There may be significant first-mover advantage for companies that sign customers who currently pay high grid-based electricity prices into long-term solar power purchase agreements (PPAs), and signs of a »land-grab« for those customers are increasingly apparent. A rising number of customers in key market segments are entering into solar PPAs, including utilities, governments, big box commercial customers and residential customers.
Given the rapid pace at which solar production is expanding, solar electricity could emerge as a genuine threat to the economics of existing Gencos, grid operators and turbine manufacturers. Traditional electricity providers make a large portion of their profits at times of peak demand, which occurs almost precisely when solar electricity production is at its highest. As a result, even a relatively modest level of solar electricity production threatens to disproportionately affect the profitability of established electricity producers.
Potential winners and losers from a disruptive technology
The best-positioned companies to benefit from this trend are integrated solar players (REC, SolarWorld, SunPower, Suntech). In addition, downstream companies with the skills necessary to originate power deals in multiple markets have very strong growth potential (e.g. Conergy and SunEdison).

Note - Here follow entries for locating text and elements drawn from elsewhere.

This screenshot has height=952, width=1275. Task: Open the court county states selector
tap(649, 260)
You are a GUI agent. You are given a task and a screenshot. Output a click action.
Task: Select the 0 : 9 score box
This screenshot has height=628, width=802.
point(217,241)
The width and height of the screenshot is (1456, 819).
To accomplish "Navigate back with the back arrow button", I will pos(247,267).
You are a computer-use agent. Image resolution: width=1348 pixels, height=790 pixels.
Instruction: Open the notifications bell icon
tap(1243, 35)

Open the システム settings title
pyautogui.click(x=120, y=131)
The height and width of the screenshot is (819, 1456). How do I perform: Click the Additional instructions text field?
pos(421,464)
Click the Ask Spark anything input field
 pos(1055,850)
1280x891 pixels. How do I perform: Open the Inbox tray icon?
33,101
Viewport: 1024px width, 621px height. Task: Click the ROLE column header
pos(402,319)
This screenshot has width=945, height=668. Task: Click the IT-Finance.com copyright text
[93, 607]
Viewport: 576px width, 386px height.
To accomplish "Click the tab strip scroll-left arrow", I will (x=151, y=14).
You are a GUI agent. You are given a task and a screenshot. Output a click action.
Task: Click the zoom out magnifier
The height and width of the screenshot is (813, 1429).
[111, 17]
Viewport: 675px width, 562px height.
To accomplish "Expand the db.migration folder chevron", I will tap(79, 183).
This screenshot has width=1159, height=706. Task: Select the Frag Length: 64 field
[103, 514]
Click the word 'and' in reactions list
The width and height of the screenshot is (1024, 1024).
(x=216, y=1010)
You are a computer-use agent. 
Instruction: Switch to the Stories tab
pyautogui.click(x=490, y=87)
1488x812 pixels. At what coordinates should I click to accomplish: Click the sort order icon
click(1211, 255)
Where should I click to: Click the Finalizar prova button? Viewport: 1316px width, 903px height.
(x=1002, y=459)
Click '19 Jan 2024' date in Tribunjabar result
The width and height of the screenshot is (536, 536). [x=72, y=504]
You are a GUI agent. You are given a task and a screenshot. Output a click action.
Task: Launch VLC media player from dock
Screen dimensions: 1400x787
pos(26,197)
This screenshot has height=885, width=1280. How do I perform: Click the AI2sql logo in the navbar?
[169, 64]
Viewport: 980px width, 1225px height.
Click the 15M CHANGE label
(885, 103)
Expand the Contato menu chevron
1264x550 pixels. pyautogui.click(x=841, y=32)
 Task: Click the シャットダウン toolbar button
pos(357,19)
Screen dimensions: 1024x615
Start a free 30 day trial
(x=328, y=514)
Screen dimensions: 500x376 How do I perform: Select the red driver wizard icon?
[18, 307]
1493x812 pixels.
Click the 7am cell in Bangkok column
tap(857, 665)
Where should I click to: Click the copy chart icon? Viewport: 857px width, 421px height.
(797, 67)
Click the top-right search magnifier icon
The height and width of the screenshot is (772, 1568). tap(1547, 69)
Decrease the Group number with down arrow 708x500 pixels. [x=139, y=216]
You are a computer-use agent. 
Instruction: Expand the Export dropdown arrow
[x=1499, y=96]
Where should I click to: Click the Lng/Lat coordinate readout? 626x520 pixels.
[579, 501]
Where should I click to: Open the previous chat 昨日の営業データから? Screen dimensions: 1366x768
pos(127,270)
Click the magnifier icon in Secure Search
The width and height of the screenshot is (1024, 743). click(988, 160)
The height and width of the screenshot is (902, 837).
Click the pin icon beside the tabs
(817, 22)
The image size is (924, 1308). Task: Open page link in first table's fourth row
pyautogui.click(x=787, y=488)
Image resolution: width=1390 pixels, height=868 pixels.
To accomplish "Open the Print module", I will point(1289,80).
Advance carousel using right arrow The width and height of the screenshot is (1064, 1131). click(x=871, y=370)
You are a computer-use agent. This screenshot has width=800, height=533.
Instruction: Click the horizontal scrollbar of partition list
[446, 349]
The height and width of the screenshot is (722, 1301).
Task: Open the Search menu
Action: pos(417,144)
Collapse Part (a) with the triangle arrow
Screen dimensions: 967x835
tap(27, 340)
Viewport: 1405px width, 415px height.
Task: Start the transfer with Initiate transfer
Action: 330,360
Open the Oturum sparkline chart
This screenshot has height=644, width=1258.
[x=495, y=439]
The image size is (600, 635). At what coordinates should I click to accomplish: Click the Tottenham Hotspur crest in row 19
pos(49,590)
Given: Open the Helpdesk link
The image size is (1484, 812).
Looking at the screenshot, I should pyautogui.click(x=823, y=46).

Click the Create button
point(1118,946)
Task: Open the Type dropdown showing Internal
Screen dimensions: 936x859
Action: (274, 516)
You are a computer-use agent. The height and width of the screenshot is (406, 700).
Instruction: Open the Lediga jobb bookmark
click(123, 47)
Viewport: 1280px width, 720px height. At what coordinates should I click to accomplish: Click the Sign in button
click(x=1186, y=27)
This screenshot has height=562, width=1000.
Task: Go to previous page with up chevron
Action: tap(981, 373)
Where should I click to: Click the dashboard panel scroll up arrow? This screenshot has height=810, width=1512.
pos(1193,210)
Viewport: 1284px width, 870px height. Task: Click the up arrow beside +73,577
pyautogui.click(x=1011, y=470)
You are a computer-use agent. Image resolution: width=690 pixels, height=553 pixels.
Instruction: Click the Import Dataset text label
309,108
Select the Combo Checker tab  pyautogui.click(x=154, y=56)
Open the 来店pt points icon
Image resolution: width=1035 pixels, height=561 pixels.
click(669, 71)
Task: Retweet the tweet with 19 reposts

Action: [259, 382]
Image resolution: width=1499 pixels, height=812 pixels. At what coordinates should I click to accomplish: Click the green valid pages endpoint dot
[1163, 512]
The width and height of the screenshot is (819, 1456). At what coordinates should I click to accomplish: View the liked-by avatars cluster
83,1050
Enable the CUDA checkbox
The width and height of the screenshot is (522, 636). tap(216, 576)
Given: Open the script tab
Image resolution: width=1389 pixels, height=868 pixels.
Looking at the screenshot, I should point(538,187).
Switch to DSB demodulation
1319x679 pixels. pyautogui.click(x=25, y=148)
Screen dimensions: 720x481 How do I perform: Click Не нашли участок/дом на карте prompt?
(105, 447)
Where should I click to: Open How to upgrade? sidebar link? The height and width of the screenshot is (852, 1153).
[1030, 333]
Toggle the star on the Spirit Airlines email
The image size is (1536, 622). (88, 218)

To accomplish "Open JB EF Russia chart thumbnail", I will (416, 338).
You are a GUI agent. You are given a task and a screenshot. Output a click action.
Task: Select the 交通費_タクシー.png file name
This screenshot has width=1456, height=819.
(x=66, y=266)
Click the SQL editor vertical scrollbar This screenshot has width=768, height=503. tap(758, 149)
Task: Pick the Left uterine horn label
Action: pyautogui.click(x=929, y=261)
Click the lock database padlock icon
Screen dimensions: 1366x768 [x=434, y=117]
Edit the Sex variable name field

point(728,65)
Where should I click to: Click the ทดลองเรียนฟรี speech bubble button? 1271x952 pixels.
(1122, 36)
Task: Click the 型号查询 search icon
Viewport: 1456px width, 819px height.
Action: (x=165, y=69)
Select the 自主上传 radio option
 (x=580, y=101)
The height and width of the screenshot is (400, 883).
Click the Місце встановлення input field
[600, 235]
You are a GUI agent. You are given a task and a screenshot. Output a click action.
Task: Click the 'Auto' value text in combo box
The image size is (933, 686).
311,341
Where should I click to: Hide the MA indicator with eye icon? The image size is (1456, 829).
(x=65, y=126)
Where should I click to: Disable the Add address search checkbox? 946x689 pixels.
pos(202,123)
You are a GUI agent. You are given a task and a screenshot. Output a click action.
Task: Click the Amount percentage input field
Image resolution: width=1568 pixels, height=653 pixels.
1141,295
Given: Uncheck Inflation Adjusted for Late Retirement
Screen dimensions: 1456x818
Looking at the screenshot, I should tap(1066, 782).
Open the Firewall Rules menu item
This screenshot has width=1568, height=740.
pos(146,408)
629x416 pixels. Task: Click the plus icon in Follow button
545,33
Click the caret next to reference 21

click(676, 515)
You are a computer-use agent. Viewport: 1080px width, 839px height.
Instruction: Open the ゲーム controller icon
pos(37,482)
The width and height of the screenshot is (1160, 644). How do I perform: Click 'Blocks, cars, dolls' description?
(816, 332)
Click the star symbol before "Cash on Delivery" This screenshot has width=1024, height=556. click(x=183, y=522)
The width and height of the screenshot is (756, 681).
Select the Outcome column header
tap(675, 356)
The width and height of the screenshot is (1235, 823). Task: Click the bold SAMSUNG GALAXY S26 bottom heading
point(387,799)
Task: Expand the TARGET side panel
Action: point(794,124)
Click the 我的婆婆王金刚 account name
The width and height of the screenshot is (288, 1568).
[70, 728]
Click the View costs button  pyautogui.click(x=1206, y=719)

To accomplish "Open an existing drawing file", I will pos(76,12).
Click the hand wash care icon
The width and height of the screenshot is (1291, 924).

Beyond solar companies, the rapid growth of solar installations augmented by the emergence of long-term solar-fueled PPAs has potential to significantly alter expectations of grid economics. A shift in peak power price assumptions may enter net present value (NPV) models for existing baseload power plants, existing gas peaking plants and new turbines.
This report provides detailed analysis showing that the cost of solar is lower than most people think and will continue to fall through 2010.